Balancing the Equation
Achieving Balance and Harmony
My goal in rehabilitating dogs and training people is to create balanced relationships between humans and canines, but people often ask me, “What is a balanced dog?” A balanced dog is calm and submissive, obedient and well-behaved. A truly balanced dog does not need a leash between him or herself and their human.
The response to this is usually, “Okay, but what is a balanced dog?” The real question, of course, is “How do I get my dog to be balanced?” It begins with my fulfillment formula, which many of you probably know by heart: “Exercise, Discipline, and then Affection — in that order.”
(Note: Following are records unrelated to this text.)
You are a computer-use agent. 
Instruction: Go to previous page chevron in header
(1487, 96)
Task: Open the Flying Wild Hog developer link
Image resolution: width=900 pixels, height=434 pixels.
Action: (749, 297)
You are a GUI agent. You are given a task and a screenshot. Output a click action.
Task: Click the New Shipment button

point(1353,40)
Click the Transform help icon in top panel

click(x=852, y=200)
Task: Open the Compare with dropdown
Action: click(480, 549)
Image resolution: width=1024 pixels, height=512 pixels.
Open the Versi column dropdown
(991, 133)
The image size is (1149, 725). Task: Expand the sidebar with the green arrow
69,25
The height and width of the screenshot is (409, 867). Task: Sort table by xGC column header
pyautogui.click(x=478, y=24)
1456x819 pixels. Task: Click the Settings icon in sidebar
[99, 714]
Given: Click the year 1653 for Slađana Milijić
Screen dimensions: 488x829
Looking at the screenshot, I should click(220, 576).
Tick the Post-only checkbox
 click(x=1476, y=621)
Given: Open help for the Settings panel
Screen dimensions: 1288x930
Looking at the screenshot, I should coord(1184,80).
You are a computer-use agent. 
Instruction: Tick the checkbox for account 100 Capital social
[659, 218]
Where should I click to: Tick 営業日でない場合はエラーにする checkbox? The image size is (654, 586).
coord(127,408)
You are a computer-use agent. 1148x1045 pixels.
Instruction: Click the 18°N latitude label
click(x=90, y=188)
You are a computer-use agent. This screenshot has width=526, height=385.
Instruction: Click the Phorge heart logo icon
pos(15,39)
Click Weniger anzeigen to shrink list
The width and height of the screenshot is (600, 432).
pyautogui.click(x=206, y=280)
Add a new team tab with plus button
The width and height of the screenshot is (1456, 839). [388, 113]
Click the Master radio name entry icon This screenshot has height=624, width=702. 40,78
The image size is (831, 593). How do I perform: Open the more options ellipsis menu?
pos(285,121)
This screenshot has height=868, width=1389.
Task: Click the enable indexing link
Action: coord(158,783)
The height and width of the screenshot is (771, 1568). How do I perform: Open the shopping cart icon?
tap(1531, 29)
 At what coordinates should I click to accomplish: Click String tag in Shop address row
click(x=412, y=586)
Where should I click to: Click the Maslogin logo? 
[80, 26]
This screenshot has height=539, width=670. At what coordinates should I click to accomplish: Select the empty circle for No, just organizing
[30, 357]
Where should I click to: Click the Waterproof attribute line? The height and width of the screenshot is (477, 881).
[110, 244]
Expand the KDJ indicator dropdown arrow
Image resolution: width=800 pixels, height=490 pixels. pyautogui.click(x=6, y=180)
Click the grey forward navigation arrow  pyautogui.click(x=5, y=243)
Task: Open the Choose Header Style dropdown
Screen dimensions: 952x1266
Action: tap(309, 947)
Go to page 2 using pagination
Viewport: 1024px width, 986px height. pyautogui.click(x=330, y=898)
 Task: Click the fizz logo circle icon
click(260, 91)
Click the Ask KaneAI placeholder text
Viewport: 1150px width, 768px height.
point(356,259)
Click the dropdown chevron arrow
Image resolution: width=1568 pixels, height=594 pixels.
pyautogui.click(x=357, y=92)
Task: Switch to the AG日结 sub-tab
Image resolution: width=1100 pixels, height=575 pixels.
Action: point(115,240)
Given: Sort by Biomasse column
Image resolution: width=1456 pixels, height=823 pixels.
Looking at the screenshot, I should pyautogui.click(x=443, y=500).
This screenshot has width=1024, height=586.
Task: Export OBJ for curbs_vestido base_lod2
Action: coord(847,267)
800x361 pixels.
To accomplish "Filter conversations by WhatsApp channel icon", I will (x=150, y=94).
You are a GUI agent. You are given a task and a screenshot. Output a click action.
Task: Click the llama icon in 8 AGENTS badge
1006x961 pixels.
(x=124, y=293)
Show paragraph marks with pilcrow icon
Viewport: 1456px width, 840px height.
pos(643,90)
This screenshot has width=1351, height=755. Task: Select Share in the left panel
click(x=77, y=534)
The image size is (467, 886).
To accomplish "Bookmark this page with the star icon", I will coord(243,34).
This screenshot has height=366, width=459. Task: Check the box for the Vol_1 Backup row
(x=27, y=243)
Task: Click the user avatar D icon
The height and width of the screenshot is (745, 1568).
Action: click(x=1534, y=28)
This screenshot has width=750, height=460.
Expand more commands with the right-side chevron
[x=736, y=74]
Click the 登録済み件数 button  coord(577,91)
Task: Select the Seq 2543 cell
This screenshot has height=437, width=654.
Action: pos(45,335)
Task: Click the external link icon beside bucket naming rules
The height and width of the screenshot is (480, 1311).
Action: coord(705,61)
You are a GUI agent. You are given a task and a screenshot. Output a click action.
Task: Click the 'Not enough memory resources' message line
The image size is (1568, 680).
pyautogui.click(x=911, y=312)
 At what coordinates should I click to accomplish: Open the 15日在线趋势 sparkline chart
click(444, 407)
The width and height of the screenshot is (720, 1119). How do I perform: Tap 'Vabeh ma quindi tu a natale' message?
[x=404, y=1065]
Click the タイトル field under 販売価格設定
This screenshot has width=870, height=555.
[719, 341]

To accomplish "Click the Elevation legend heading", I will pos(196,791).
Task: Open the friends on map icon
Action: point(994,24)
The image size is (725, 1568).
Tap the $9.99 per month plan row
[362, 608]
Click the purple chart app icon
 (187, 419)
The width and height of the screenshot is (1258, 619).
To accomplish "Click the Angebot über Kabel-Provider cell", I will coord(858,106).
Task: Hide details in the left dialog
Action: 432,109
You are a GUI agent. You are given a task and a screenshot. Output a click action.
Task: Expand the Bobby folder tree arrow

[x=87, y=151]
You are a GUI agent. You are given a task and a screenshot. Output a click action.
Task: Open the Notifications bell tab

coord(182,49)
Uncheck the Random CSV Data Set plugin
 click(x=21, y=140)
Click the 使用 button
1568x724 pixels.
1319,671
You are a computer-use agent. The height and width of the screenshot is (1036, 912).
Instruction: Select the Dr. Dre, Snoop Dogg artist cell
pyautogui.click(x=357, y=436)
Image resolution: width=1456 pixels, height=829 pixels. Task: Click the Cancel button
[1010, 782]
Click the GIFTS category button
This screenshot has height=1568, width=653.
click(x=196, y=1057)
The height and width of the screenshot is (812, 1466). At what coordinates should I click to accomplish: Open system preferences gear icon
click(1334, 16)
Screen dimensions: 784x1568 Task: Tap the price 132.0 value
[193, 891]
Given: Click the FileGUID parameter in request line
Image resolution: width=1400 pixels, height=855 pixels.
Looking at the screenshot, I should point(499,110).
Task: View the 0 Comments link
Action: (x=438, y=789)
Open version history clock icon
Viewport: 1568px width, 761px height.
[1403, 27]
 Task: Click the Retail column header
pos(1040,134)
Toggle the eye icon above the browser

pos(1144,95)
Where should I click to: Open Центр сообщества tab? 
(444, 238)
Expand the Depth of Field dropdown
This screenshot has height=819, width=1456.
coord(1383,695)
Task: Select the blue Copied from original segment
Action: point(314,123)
But, like any formula, there are two sides to the equation. Einstein’s famous “E” is meaningless without “=MC2.” Likewise, in order to turn “Exercise, Discipline, Affection” into balance, you need the rest of the equation.
A balanced dog is one that is fulfilled in all three aspects of its being: body, mind, and heart. Pay too much (or not enough) attention to any one of those areas, and your dog becomes unbalanced. If you don’t provide enough exercise, the dog’s excess energy in its body will override everything else. That dog’s mind will not be focused and its heart (or feelings) will go completely out of control.
If you give your dog nothing but affection, then you’re combining the lack of exercise problem with a lack of discipline and creating a situation in which your dog will take over the pack. Provide exercise and affection with no discipline, and you’ll get a dog that will never listen to anyone.
There’s a reason that I say exercise, discipline, affection in that order. Body, mind, and heart are just another way of saying instinct, intellect, and emotion. For humans, we emphasize emotion and intellect in our behavior and our instincts get pushed aside.
For dogs, it’s the other way around. They live in an instinctual world where their intellect and emotions are secondary. So, if we give too much affection or discipline and not enough exercise, the dog actually loses touch with its own instincts and nature. At the same time, if we approach a dog from an emotional or intellectual point of view, we won’t be able to see our dog’s instinctual behavior and what it’s telling us.
So, filling in the formula, we have:
- Exercise is for the Body = Fulfilling Instinct
- Discipline is for the Mind = Fulfilling Intellect
- Affection is for the Heart = Fulfilling Emotion
Now you should be able to see what you’re doing for your dog when you apply each of those things. But that leaves one unanswered question. If the goal is a balanced dog, how does each of these things fit into it?
So far, I’ve been talking about methods, but let’s look at goals. How do we really get to a balanced dog? We have to take the next step, and understand why we have to fulfill instinct first, then intellect, then emotion. Let’s add something else to the equation.
- Giving Exercise = Acknowledging Instinct = Creating Trust
- Enforcing Discipline = Challenging Intellect = Creating Respect
- Giving Affection = Fulfilling Emotions = Creating Love
Squash that all down and you get Exercise = Trust, Discipline = Respect, and Affection = Love. But there’s something more important going on here as you create each of these things in your dog.
It is only when you, as a human, stop acting intellectually and emotionally and start acting instinctually that you will start to realize one of the most important things you will ever need to know in order to have a balanced dog. As you work through all of this, your goal is not to make your dog trust, respect, and love you. It is to make yourself trustworthy, respectable, and loveable.
Our dogs are our best reflections of our state of being. It isn’t until we can bring ourselves to where we need to be that we will ever get our dogs to follow. Turn off your mind and heart, listen to your instinct instead, and then you will become the Pack Leader that your dog needs you to be.
Stay calm and balanced, and have a great week!